REAL ESTATE B-SCHOOL HIGHLIGHT: Are You Holding Every Marketing Expense Accountable?



Transcript:

Marketing ROI report. As a B-School graduate, you’ve heard me talk about this many times. You will forever hold all of your expenses accountable to producing a Return on Investment, and that’s where the term ROI comes from.

You have to take a deep versus wide approach to your marketing. So remember the four marketing pillars:

  1. Buyer Internet Leads
  2. Yard Marketing
  3. Farming, and I consider Farming expired, FSBO, and geographic.
  4. Raving fans – and that’s helping your agents and you get referrals from past clients and your sphere.
Those are four marketing pillars that you can go and easily do 200 transactions if not 400 on just those pillars.

And of course it takes time. So if you’re 2 years in the business - when I was 2 years in the business I didn’t have many raving fans. And the referrals weren’t coming in. But now we’re probably at 35-40% of our business is from that source.

How to Measure ROI

There are a few ways to measure ROI. And I do it in a more complicated way than I used to. But the simplest is to look at your YTD Gross Commission from a specific marketing source divided by that source’s YTD total expense. It’s definitely not perfect, because you’re spending money. So I started a new farming piece. And I’m at the point where I can afford to start a farming piece. So it’s a 10K home area that’s super high price point.

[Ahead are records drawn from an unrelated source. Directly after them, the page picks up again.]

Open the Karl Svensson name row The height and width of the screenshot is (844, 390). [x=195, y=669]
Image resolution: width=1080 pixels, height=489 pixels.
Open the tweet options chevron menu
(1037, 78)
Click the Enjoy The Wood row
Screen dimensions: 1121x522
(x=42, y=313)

And we’re doing a newspaper to this geographic farm.

So for me to measure the ROI now - as we’re just getting it out there and getting the increase and we’re not getting properties yet - it’s not as meaningful because there’s a lag. Even the money we spend on our expired mailers, the expired mailers that go out now, the checks aren’t going to be cashed until 2-3-4-6 months from now. But it’s the only measure we really have.

Every deal must be sourced. So this starts with your info sheets. In the Dropbox, in the listing packet folder and the buyer packet folder, you have buyer and seller info sheets. On each of those sheets, you have a spot to put the lead source. You must have a common lead source methodology.

Let me show you. In the Business Blueprint, you have this sources of business document here. And we updated this a little bit. We added a couple of lead sources. But it has a numbering system for every lead source code. And I recommend if you don’t have a better way to do this that you just adopt this way of doing it. Our buyer internet leads are all 100 series. Our yard marketing is 200 series. The radio, expired, FSBOs, Raving Fan Club, those are our team efforts. And then you have agent efforts to get their SOI or referral business. We’ve got farming, so I just added that other farm. It’s now 702. And then referrals to the company.

So this gives you a very easy way to track all of your business. You must have a lead source document. You have a copy of mine so you can use that as a guide.


Prioritizing Your Leads

Okay, I’m going to go through the marketing ROI tracker. Most of you hopefully have seen this. But I don’t want to assume that you know how to use it. So I’m going to spend just a little bit of time here going through this again.

Each of these columns represents something that you’re spending on for marketing. The cost structure here, this is just the way that I kept track of what I included there or what I didn’t include there.

This number is just lower now. We didn’t have an ISA associated with this, so this expense is actually, and we do less than 1500 pay per click, so I haven’t updated this specifically lately. But that’s just a description of what your costs are. And then this is just the actual number.

When I have a blue cell, that’s where you’re expected to change that number. For the most part. So that’s where you can go in and put your cost for whatever lead source you put up here. When you put the number of months, so you’ll run this report monthly.


I have a way that I do it now for my consulting clients. We have access to this business tracker. Really cool tool, and it does it automatically. But for the purposes of this, you’ll do this monthly.

Now, if you did this for June, you’d be at 6 months. And it would take your $3500/month expense, and it would multiply it by 6 to calculate the total investment that you had there. This just hasn’t been updated since February.

So you’ll put in the number of leads. This doesn’t do a whole lot except track your conversion rate. And you’ll track the number of leads for the entire time period. So for your BoomTown platform, you’ll put in whatever leads you got between January 1, 2014 and June 30, 2014 if you’re doing a 6-month period. You’ll do the closed units, the number of homes you closed on this lead source, the total volume, and the total gross commission. And it will calculate the average price.

Then you’ll do the same for pending. So units or sides that haven’t closed yet, the total volume and the total gross commission. The spreadsheet then adds, so you see these are in black. The spreadsheet adds the closed and the pending, and it’s these numbers that are used to calculate your return.